Microsoft Service bus
Microsoft offers a message broker by the name of service bus. It’s based on a Microsoft SQL Server instance and we already have some experience managing it. That said, our past experience with the software wasn’t particularly good. Moreover, the on-premise version is out of support and the cloud version is only available on Azure. Since most of our services today are on AWS, managing a service on a different cloud didn’t really make sense.
Redis
Redis has a couple features that can help with message brokering: pub/sub and streams. The former is a very simple to use, very basic broker. We decided we needed something more, because pub/sub doesn’t offer features like routing or the ability to read messages sent after a subscriber disconnection. Enter streams: it offers everything offered by pub/sub plus more, including the aforementioned routing and subscriber disconnection capabilities. We developed a small POC to test it out, and we ended up choosing it as our broker.
Integrating it in ISBets
When the time came to implement it in ISBets, we already had multiple uses for it.
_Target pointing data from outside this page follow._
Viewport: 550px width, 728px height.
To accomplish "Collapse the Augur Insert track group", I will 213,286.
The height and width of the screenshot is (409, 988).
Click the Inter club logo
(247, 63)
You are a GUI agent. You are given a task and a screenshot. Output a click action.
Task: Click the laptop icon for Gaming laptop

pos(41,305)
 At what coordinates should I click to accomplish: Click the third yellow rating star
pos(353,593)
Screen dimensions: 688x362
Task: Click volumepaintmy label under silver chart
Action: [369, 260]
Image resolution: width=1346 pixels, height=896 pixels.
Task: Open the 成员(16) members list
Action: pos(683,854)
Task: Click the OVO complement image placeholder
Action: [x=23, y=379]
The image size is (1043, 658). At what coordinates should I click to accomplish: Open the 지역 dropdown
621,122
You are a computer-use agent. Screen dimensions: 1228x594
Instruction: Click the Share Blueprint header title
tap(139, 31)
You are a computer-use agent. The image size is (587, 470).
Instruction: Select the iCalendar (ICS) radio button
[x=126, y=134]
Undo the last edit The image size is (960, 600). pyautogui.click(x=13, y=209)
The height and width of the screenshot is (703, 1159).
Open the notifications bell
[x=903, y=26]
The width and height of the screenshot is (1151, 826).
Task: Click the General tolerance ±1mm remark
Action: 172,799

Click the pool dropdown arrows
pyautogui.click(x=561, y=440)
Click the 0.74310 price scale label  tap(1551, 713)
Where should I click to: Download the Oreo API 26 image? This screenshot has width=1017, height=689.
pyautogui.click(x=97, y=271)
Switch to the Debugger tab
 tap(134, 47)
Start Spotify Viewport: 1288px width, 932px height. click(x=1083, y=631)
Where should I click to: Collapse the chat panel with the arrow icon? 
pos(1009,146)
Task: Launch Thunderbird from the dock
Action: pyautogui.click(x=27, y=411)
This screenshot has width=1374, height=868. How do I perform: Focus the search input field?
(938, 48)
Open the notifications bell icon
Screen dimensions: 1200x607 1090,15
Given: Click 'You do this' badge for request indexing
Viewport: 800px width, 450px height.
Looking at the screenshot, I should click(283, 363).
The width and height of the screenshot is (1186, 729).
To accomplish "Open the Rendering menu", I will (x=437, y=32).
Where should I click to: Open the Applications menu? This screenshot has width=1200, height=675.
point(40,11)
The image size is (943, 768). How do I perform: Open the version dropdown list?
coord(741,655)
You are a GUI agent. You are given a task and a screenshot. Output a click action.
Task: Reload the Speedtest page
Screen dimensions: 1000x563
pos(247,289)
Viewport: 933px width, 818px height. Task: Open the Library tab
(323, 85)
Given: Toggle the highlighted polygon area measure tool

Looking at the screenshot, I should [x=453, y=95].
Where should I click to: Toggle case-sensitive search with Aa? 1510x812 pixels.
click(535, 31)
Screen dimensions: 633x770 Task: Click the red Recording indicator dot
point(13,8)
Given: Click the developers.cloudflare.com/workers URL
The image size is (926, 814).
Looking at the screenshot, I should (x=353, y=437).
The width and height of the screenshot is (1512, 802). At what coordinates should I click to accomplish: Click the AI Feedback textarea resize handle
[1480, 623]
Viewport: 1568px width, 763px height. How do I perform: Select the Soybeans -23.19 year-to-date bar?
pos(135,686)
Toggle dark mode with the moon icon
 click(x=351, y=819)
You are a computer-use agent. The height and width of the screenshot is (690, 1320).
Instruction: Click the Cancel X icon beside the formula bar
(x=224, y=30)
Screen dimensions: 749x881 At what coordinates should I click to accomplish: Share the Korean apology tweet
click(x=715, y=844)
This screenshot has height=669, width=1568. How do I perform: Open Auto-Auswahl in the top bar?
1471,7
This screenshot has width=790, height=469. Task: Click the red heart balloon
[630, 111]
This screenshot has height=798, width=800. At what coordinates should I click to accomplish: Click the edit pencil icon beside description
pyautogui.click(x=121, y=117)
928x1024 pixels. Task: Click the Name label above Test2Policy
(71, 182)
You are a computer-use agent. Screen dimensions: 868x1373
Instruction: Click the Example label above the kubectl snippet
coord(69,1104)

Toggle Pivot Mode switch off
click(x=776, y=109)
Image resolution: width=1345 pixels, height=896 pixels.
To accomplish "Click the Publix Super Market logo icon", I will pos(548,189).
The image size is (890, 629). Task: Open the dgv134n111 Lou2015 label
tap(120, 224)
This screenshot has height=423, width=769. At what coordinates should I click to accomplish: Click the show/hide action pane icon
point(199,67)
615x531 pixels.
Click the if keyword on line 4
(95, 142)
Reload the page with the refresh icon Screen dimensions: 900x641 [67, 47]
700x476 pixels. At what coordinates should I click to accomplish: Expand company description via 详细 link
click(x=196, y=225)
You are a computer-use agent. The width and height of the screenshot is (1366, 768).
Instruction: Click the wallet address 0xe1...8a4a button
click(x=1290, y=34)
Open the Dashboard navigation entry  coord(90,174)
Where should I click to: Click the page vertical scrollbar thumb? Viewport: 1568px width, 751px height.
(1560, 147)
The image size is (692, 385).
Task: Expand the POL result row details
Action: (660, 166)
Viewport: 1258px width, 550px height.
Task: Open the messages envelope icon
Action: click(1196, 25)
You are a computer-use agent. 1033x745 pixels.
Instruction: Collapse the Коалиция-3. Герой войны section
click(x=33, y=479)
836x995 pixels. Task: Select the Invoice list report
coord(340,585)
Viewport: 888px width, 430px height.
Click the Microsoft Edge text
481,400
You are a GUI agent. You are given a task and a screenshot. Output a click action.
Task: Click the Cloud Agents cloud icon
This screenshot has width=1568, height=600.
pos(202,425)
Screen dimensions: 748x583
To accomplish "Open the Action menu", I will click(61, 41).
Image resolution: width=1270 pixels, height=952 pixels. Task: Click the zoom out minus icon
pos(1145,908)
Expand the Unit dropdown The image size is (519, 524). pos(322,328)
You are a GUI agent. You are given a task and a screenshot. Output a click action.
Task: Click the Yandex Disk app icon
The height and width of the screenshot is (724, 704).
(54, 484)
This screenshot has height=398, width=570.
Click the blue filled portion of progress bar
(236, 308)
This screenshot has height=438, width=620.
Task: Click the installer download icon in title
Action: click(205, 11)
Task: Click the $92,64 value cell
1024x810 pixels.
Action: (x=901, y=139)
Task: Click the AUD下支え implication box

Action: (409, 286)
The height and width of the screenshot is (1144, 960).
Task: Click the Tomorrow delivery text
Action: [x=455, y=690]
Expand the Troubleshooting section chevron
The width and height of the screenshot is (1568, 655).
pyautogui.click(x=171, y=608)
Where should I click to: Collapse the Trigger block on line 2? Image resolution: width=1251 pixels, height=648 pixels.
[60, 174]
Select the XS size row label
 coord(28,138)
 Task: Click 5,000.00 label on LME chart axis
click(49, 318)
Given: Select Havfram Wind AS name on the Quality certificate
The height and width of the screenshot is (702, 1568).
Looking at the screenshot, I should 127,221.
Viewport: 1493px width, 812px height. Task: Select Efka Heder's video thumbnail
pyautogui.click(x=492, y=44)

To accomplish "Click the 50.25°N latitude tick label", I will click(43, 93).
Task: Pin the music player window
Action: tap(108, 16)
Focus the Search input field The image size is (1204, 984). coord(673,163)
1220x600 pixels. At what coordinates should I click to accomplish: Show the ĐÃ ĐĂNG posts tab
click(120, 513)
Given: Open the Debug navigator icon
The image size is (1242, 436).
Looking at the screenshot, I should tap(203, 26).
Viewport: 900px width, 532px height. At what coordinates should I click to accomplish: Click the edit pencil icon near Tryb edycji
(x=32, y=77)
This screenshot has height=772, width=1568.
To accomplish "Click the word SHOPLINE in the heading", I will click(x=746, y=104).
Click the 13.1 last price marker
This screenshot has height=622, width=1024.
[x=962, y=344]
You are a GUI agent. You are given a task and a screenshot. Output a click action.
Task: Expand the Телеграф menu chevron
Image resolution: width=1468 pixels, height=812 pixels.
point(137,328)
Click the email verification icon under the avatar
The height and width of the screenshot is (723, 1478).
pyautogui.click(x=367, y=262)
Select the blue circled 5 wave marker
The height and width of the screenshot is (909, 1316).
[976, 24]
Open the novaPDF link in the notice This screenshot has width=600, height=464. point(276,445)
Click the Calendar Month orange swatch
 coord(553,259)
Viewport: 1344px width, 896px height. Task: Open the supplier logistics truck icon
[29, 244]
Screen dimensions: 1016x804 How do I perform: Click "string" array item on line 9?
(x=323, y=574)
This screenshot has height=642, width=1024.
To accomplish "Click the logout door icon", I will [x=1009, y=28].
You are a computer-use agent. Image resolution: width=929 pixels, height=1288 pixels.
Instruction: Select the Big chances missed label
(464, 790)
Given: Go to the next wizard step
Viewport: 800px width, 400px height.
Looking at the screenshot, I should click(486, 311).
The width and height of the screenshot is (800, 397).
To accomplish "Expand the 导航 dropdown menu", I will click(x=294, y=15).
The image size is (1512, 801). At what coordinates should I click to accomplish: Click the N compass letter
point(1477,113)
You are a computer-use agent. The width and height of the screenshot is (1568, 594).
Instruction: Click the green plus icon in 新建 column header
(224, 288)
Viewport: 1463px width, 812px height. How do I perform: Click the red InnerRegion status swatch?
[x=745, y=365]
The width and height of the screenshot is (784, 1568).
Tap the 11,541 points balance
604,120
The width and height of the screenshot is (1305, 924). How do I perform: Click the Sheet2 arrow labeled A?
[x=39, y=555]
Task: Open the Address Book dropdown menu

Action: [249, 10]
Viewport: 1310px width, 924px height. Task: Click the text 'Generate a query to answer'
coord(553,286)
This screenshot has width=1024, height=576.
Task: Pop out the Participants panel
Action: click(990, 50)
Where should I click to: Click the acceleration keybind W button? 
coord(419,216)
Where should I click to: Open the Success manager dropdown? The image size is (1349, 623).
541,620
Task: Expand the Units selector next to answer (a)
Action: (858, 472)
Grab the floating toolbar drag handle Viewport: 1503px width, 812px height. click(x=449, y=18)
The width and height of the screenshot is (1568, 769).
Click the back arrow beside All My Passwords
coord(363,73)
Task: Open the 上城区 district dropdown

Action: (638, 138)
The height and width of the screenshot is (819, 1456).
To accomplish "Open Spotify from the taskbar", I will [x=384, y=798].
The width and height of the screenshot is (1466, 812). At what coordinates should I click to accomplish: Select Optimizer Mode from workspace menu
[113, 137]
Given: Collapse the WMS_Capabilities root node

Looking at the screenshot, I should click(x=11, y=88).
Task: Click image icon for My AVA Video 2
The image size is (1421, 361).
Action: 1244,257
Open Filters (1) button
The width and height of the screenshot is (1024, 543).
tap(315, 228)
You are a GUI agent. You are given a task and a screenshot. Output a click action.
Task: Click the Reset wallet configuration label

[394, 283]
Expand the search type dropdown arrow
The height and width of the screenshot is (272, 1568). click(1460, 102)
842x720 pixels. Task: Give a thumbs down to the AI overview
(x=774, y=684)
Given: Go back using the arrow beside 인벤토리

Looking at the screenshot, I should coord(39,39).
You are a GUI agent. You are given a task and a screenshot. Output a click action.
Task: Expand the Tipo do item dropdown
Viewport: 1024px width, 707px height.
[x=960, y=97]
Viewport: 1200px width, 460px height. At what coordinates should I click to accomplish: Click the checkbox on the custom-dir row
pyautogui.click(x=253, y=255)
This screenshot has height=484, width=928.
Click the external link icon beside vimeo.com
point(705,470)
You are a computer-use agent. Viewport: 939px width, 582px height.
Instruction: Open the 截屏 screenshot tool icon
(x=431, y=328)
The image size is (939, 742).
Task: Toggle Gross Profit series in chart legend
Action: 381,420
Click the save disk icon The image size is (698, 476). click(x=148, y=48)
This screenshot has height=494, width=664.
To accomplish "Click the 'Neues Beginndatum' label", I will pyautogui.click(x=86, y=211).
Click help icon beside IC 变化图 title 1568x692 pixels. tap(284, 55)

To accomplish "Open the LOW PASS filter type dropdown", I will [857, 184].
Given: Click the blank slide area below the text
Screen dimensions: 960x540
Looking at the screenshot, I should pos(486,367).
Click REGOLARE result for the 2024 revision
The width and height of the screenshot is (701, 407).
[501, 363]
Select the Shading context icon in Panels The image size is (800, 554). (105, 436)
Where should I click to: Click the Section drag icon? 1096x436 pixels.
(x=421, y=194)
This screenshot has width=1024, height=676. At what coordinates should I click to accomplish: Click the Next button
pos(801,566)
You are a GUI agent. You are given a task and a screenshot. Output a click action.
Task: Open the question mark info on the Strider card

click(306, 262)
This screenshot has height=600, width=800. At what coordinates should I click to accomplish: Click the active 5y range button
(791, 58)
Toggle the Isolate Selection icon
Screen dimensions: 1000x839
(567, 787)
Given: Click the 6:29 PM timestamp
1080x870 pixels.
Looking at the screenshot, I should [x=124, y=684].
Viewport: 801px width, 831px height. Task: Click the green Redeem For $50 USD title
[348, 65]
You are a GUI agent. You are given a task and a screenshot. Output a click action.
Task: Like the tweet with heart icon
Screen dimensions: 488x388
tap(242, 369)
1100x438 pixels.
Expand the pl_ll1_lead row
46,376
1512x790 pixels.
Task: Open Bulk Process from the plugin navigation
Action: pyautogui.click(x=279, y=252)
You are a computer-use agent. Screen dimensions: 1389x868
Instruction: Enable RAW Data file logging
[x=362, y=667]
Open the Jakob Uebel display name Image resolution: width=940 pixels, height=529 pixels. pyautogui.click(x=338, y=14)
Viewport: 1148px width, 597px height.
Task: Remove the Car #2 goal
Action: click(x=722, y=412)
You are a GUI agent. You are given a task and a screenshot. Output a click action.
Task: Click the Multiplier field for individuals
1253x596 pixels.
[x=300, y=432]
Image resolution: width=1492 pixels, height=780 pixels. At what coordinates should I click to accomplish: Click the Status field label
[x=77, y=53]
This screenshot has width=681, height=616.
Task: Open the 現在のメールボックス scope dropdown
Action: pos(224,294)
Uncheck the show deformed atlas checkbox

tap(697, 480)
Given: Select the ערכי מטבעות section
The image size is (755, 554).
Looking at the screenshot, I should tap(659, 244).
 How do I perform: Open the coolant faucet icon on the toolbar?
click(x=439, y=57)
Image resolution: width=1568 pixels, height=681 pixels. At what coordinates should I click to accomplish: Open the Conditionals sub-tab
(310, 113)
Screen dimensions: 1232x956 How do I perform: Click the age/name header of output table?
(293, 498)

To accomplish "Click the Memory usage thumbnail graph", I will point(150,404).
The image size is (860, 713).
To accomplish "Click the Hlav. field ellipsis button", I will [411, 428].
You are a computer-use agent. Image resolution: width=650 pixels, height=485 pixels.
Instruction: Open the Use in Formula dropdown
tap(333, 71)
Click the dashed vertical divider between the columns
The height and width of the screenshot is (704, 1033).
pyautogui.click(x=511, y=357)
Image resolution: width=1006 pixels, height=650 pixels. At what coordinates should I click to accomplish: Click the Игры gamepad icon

We needed it both for internal uses (sending odds changes to the frontend) and external uses (sending transactions to an external provider for bonus campaigns management). We decided to set it up as a single system that we can read internally or send to custom webhooks. When we’re moving the data internally we are reading it directly from Redis. We use consumer groups to make sure the data is replicated to each module. When sending it externally we read it through a bespoke service that identifies which third party needs which message, converts the message to the correct format and sends it to a web endpoint. What “the correct format” means depends on the third party: while we do have our own data format, some third parties require their own.
Data maintenance
Since streams don’t automatically delete their data we had to devise a system to delete data once it’s not relevant anymore. We decided for two systems: using XADD with MAXLEN and a scheduled maintenance that clears older messages with XTRIM. This lets us have a system where we keep messages sent in a set timespan and also doesn’t exceed it’s maximum size (which saves us from filling up the RAM on Redis).
Porting to iSTrust
iSTrust is a betting monitoring system aimed at governments. It used to use Service Bus to move events to generate tailor-made reports and calculate taxes. Since it needs to run on premise, we had to migrate it to Redis. We applied many of the same concepts we did for ISBets, except iSTrust doesn’t need to send data to any external service (and it likely never will), so all events are simply read internally (for example to populate reporting databases).
The long-term benefits
As previously mentioned, there are often external integrations which require us to update them in near real time about certain events. Having a webhook system backed by Redis streams has let us integrate these providers with much more ease than before. This has meant we were able to integrate a vast array of new services on our platform.